In quel testo (il disegno di legge 1167-B) c'è scritto che le controversie tra il datore di lavoro e il suo dipendente potranno essere risolte anche da un arbitro in alternativa al giudice: o l'uno o l'altro. Un cambiamento radicale rispetto alla tradizione giuridica italiana, dove c'è sempre stata una forte diffidenza nei confronti dei lodi arbitrali di stampo anglosassone. Un affievolimento di fatto delle tutele a favore del lavoratore, la parte oggettivamente più debole in questo tipo di controversie. E anche, appunto, un superamento dell'articolo 18, come di altri vincoli legislativi. Perché di fronte a un licenziamento l'arbitro deciderà "secondo equità". "Secondo la sua concezione di equità, non secondo la legge", commenta preoccupato Tiziano Treu, senatore del Pd, ex ministro del lavoro, giuslavorista non certo un massimalista visto che porta il suo nome il primo pacchetto sulla flessibilità. Eppure Treu è tra i firmatati di un appello ("Fermiano la controriforma del diritto del lavoro") contro il disegno di legge del governo giudicato "eversivo rispetto all'intero ordinamento giuslavoristico". Tra i firmatari il giurista di Bologna Umberto Romagnoli, il sociologo torinese Luciano Gallino, l'ex presidente dell'Inps Massimo Paci.
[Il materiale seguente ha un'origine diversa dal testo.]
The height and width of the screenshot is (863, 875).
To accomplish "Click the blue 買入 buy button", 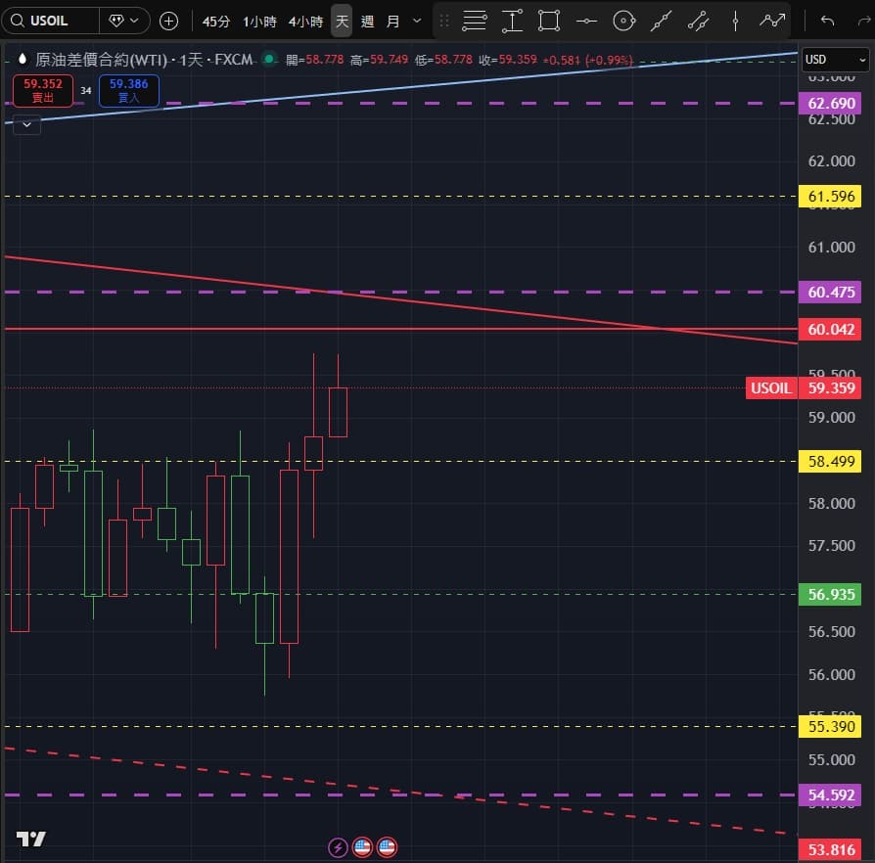I will tap(128, 91).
Un appello che però resterà nel vuoto.


La norma è davvero complessa. In sostanza - modificando l'articolo 412 del codice di procedura civile - si prevedono due possibilità tra loro alternative per la risoluzione delle controversie: o la via giudiziale oppure quella arbitrale. Già nel contratto di assunzione, anche in deroga ai contratti collettivi, potrebbe essere stabilito (con la cosiddetta clausola compromissoria) che in caso di contrasto le parti si affideranno a un arbitro. Strada assai meno garantista per il lavoratore che in un momento di debolezza negoziale (quello dell'assunzione, appunto) finirebbe per essere costretto ad accettare. E il giudizio dell'arbitro sarà impugnabile esclusivamente per vizi procedurali.

"Questa volta - sostiene Fulvio Fammoni, segretario confederale della Cgil - è peggio rispetto al 2002: allora l'attacco all'articolo 18 fu diretto ed era semplice spiegarlo ai lavoratori. Ora l'aggiramento va ben oltre l'articolo 18 impedendo addirittura di arrivare al giudice del lavoro". Di "approccio chirurgico", parla l'ex ministro del Lavoro, Cesare Damiano (Pd). "Si fanno le "operazioni" - aggiunge - senza andare allo scontro frontale". Preoccupata anche la Cisl, dice il segretario Giorgio Santini: "Non abbiamo pregiudizi nei confronti dell'arbitrato, ma ora spetta alla contrattazione fissare i paletti di garanzia per l'esercizio dell'arbitrato". La legge infatti rinvia a un accordo tra le parti che però se non arriverà entro un anno lascerà spazio a un decreto del ministro del Lavoro. Ma per Giuliano Cazzola (Pdl), relatore del disegno di legge alla Camera: "bisogna smetterla di considerare i lavoratori come dei "minus habens", incapaci di scegliere responsabilmente e consapevolmente un percorso giudiziale o uno stragiudiziale (l'arbitrato, ndr), per dirimere le loro controversie di lavoro".